Work order
Please copy out all lines of the entries that contain the word "computer".

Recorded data
▼▼▼

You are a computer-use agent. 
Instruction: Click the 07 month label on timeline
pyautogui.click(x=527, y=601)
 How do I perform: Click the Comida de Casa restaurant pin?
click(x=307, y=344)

▲▲▲
▼▼▼

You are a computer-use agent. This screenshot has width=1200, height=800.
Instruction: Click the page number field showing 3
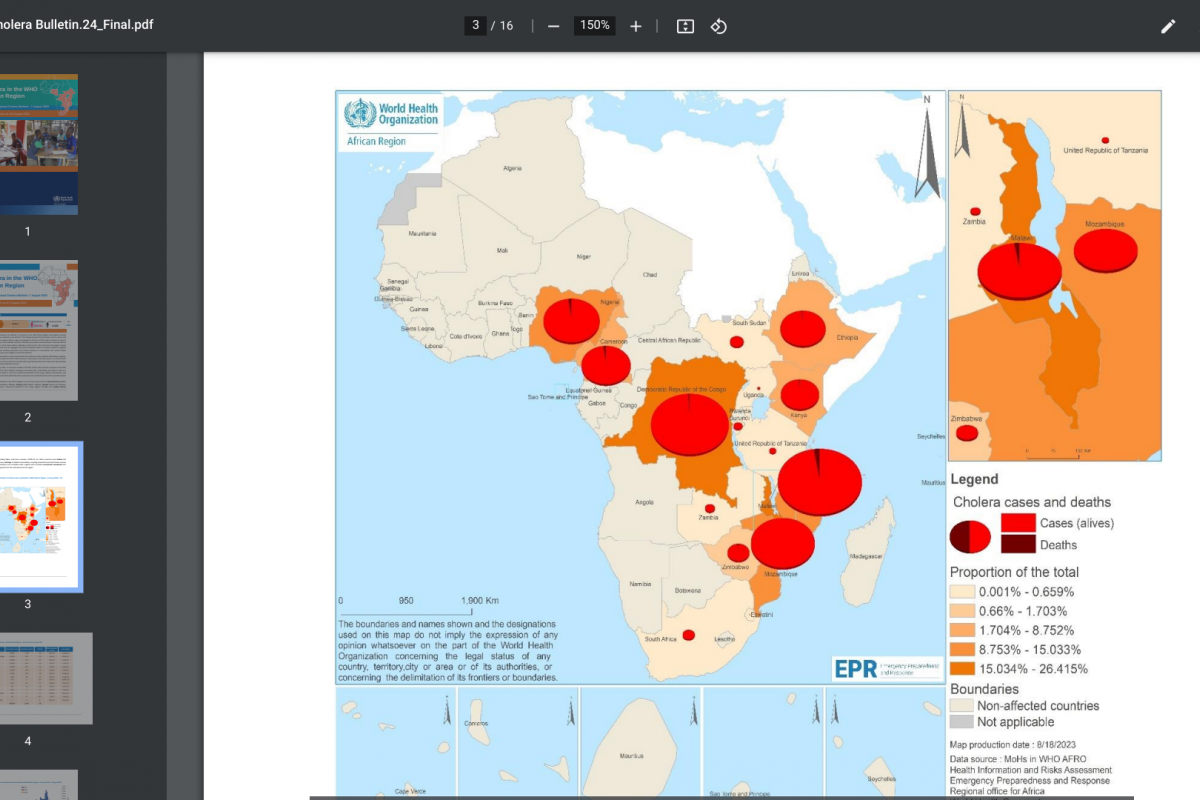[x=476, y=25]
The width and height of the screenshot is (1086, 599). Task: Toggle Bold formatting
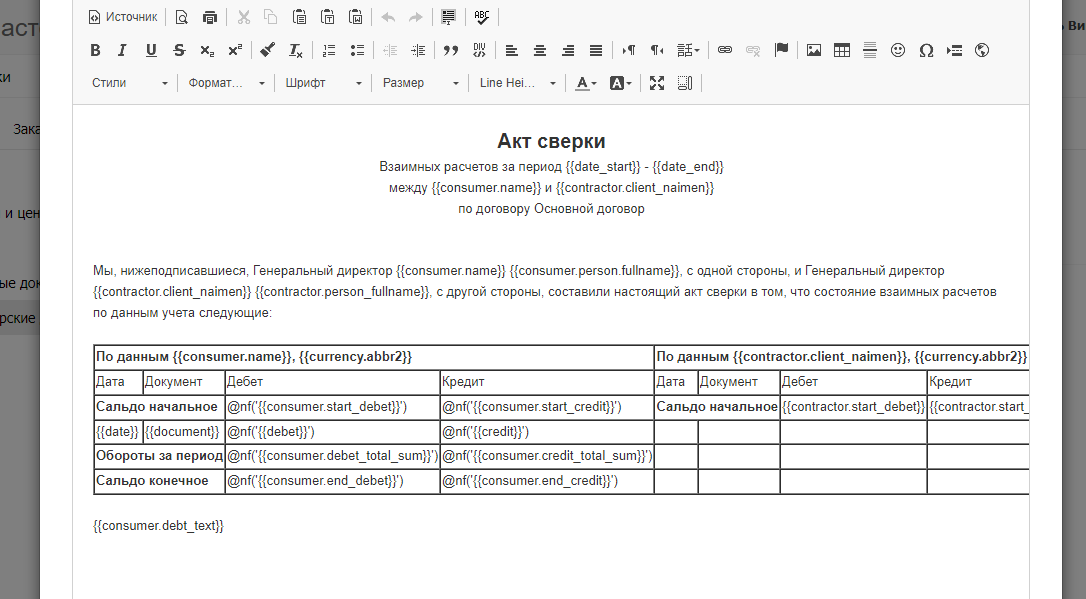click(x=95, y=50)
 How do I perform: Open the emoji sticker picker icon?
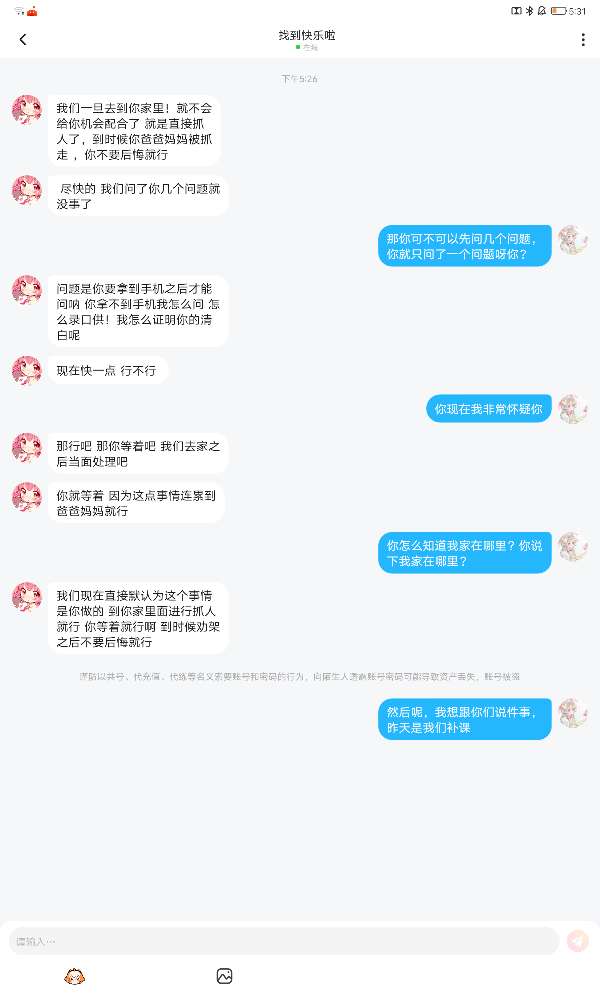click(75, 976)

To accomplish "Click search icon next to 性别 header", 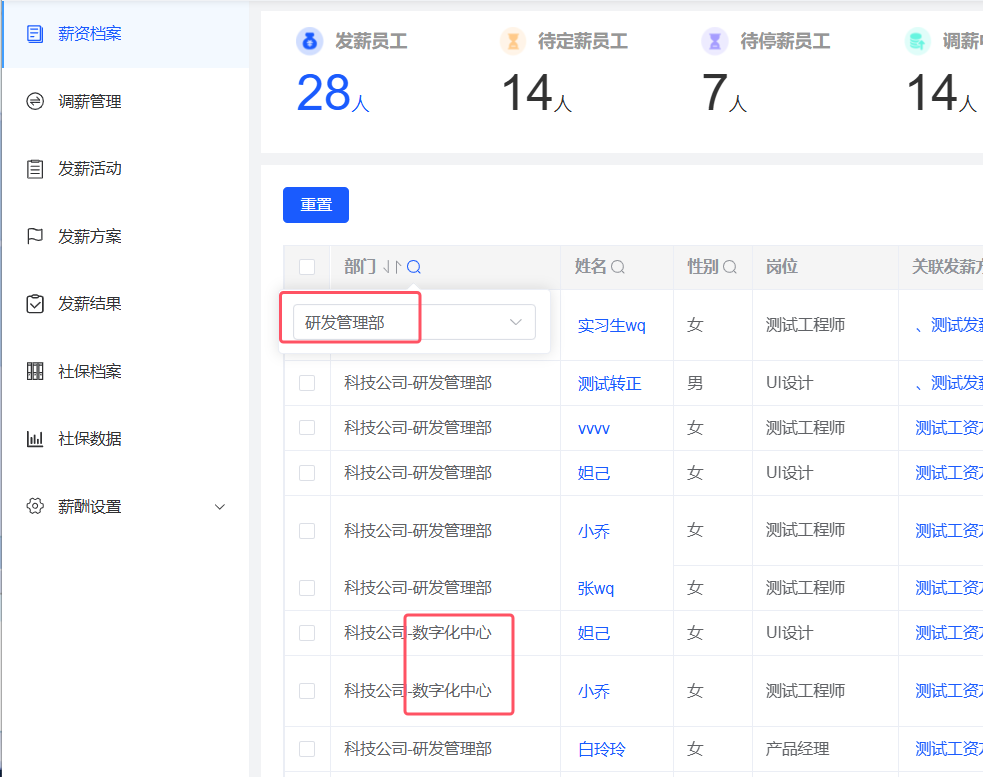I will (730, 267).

▲▲▲
▼▼▼

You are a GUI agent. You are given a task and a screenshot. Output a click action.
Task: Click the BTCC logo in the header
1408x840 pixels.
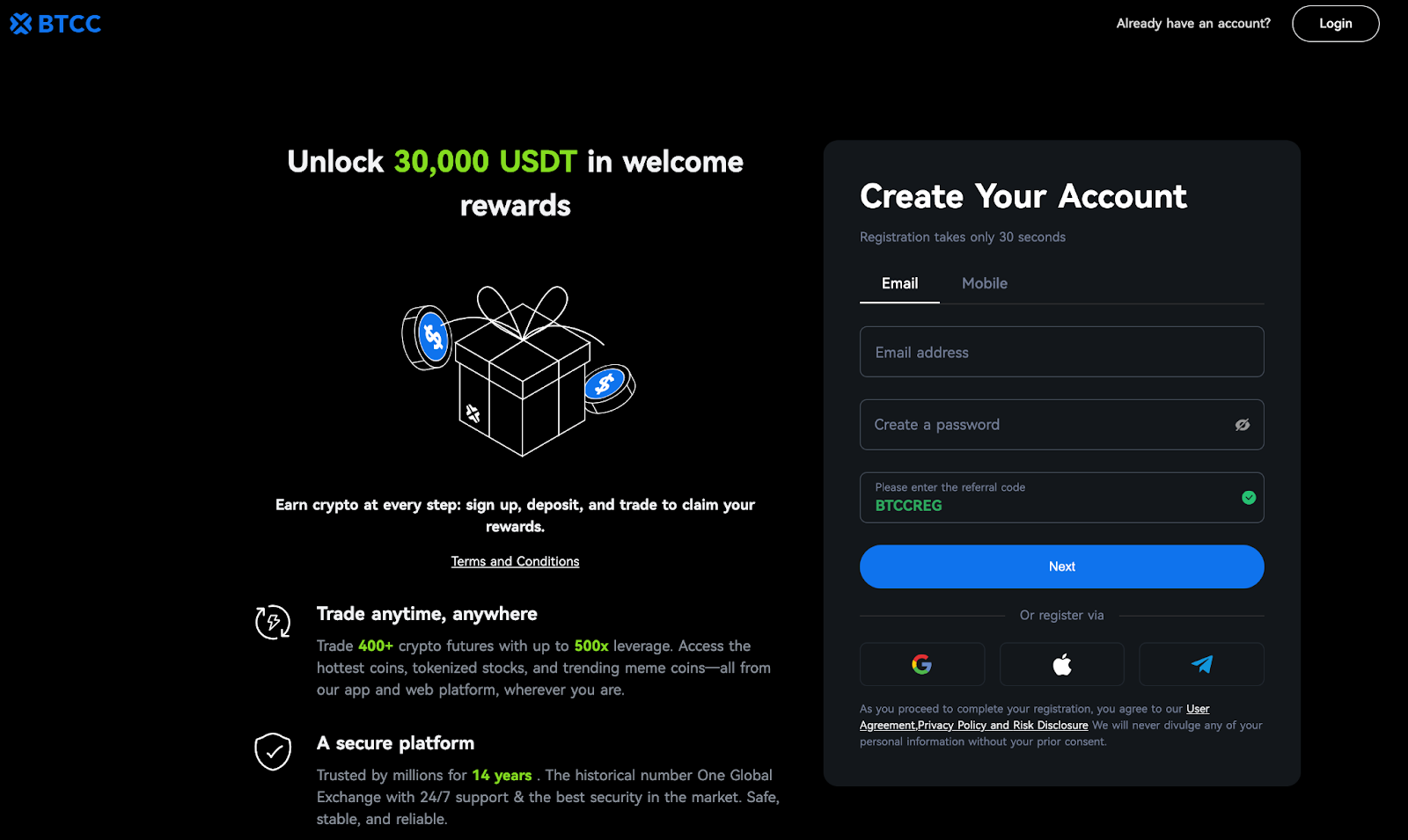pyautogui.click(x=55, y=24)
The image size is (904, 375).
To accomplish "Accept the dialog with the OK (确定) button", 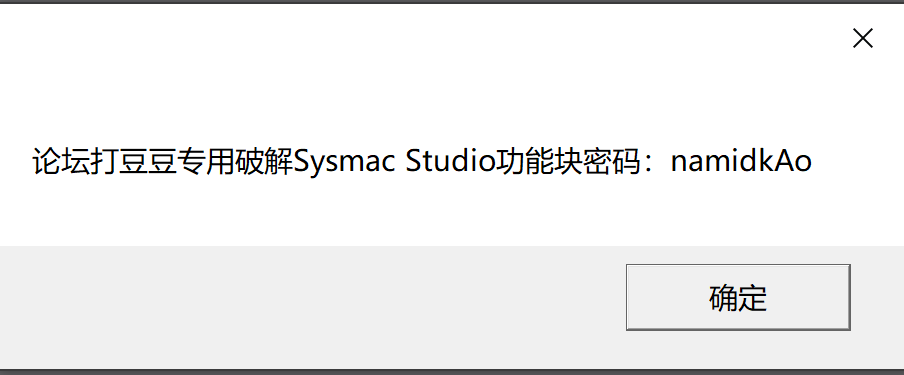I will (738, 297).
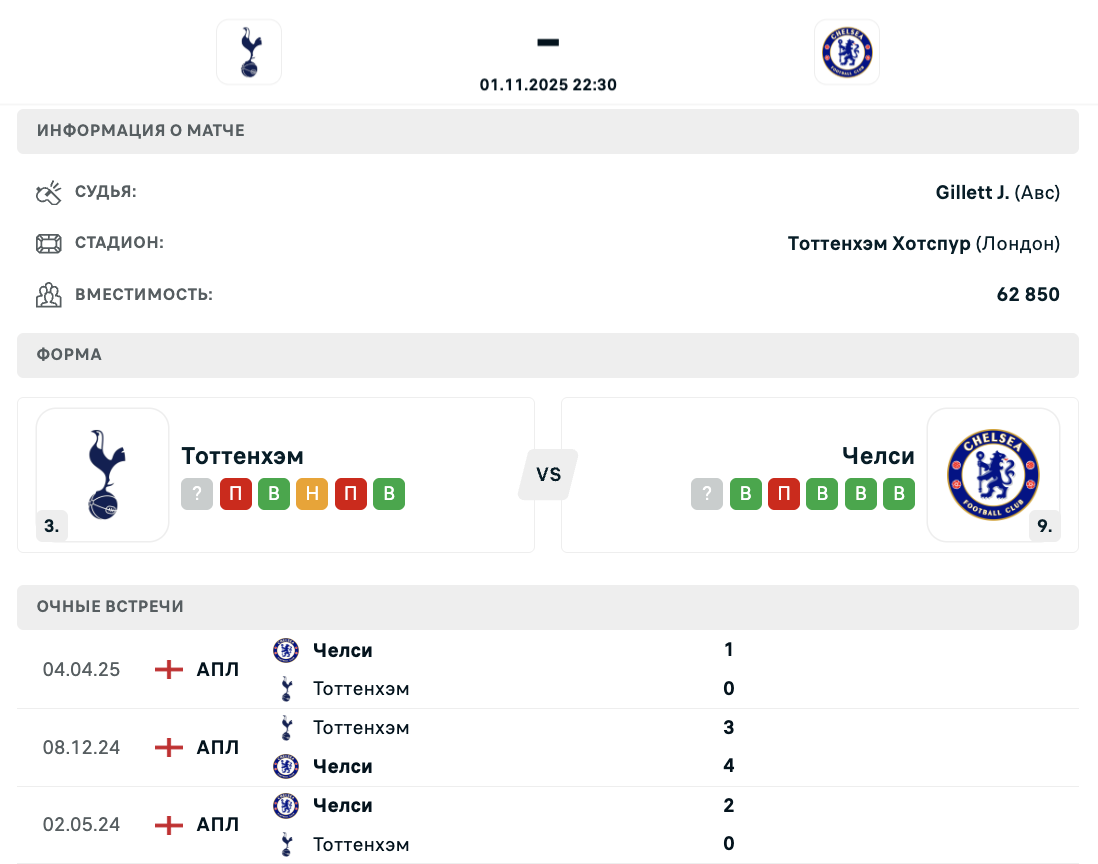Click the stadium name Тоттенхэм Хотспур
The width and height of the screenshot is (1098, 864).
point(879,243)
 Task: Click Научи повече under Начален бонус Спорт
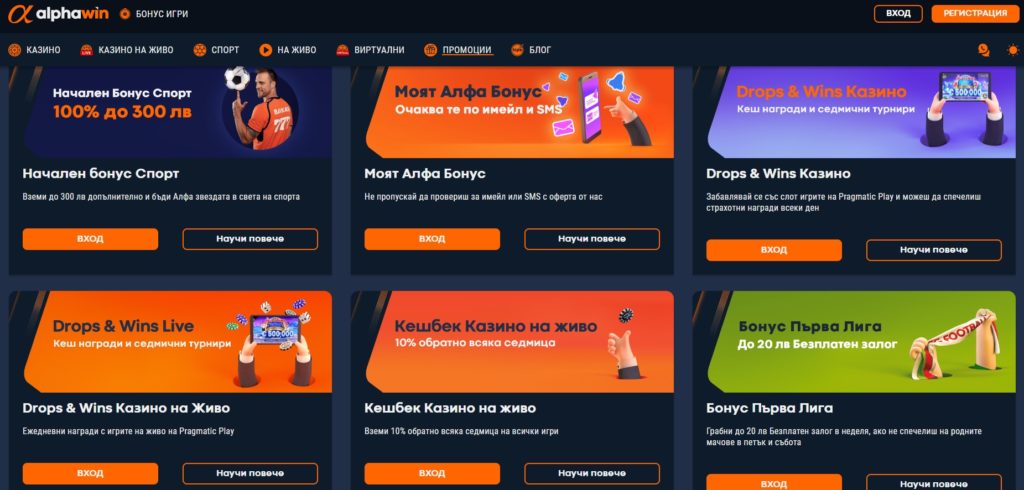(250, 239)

▲▲▲

Answer space
You are a computer-use agent. 
You are a computer-use agent. This screenshot has width=1200, height=800.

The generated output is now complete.